Fenomena pedagang musiman kembali marak di bulan Ramadan. Para pedagang tersebut membuka lapak mereka di pinggir jalan dan trotoar. Seperti pedagang di daerah sekitar Universitas Jember (UJ). Mereka berjualan sejak hari pertama bulan Ramadan hingga H-7 menjelang Hari Raya di akhir bulan Juni 2016 mendatang.

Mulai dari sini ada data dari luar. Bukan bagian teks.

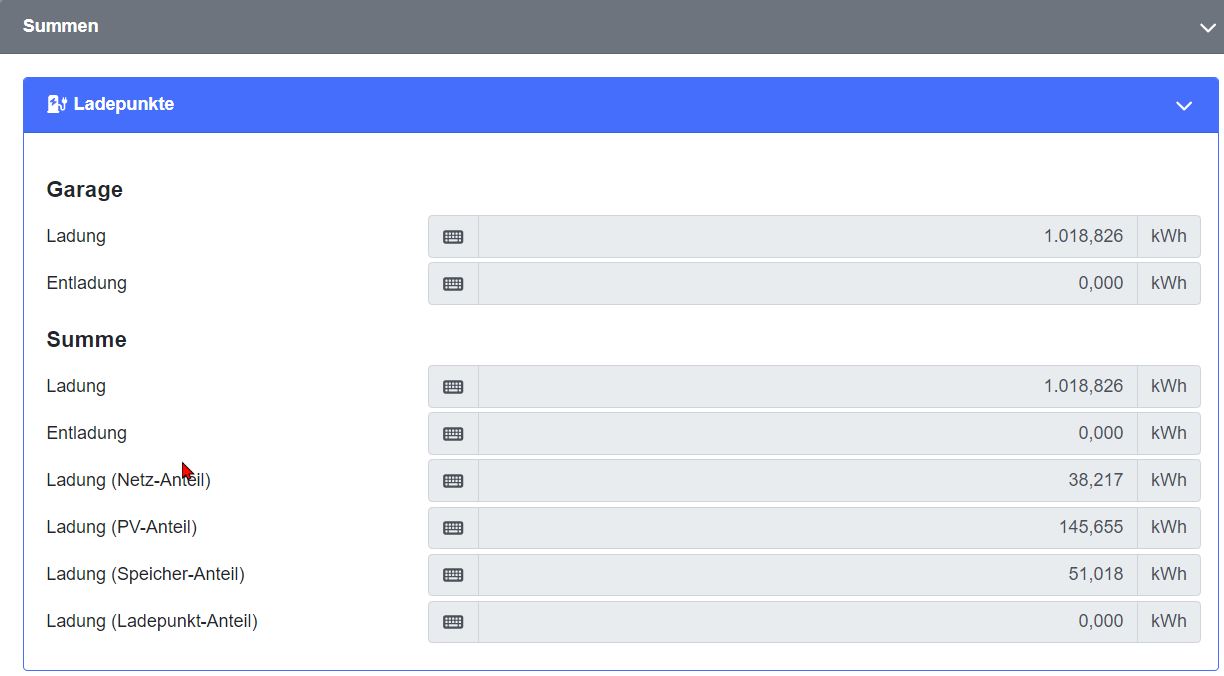Click keyboard icon for Ladung (PV-Anteil)

tap(453, 528)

Beberapa pedagang berjualan demi memenuhi keperluan lebaran nanti. Didi merupakan seorang perempuan paruh baya yang berjualan di depan pintu gerbang Fakultas Ekonomi UJ. Didi tidak merasa keberatan bila harus mencari rezeki di jalanan. “Dibilang repot enggak sih ya, kewajiban karena sudah begitu tiap harinya jualan,” tutur Didi pada Jumat (10/6).
Sebenarnya Didi memiliki pekerjaan tetap dengan berjualan di kantin sekolah. Namun setiap bulan puasa kantin sekolah tutup, sehingga tahun ini Didi membuka lapak di pinggir jalan. Hal ini dilakukan untuk mencari penghasilan lain pengganti kerjanya sehari-hari. “Karena hari-hari biasanya di kantin, alternatifnya di jalan ya, buat ngisi kekosongan kan ya istilahnya“ ujar Didi.

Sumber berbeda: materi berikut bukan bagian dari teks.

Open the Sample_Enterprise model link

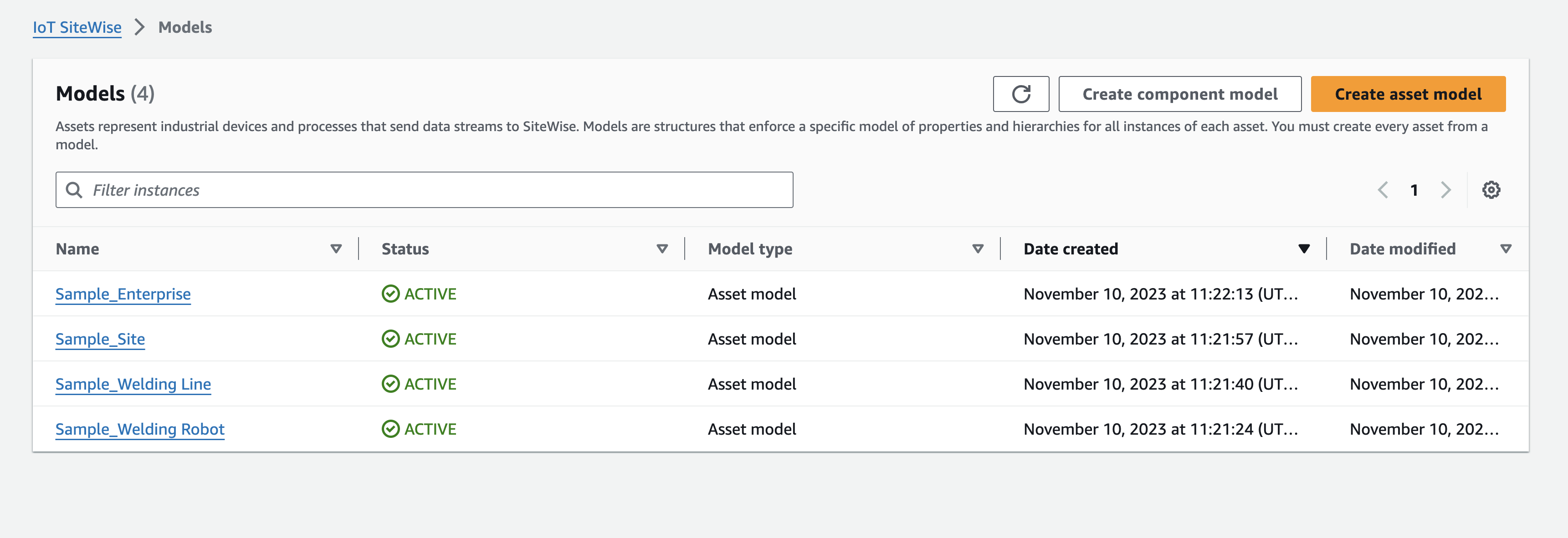click(x=123, y=293)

“Apalagi ini kan jalan raya sebenarnya bukan untuk berjualan. Apalagi trotoar, gak boleh kan seharusnya. Butuh tempat seharusnya,” kata Didi. Ia menyadari keberadaannya mengganggu pengguna jalan raya dan trotoar.
Pedagang seperti Didi membutuhkan ruang untuk berjualan. Meski terkadang keberadaan ruang-ruang untuk berdagang hanya bisa diakses dengan penarikan retribusi. “Pasti butuh (ruang berjualan). Gak masalah, yang penting kita diarahkan. Jelas pengarahannya,” tukas Didi. Didi setuju bila ada tempat khusus bagi pedagang sepertinya, walaupun membayar retribusi.
Pedagang musiman seperti Didi banyak ditemui di sekitar Jalan Jawa, Jalan Kalimantan, sampai Jalan Bangka Kabupaten Jember. Mahasiswa dan masyarakat sekitar kampus UJ merasa keberadaan pedagang seperti Didi sangat membantu. Pembeli biasanya mencari takjil maupun makanan untuk berbuka puasa. “Terbantu banget, soalnya kan ada yang gak masak itu kan, terus ada banyak takjil. Soalnya gak mungkin kan buat sendiri semuanya buat sendiri“ ujar Syarofah, salah seorang mahasiswa Fakultas Sastra UJ. Selain itu harga yang ditawarkan juga terjangkau untuk kantong mahasiswa, seperti harga untuk segelas kolak yang bisa didapat hanya dengan lima ribu rupiah saja.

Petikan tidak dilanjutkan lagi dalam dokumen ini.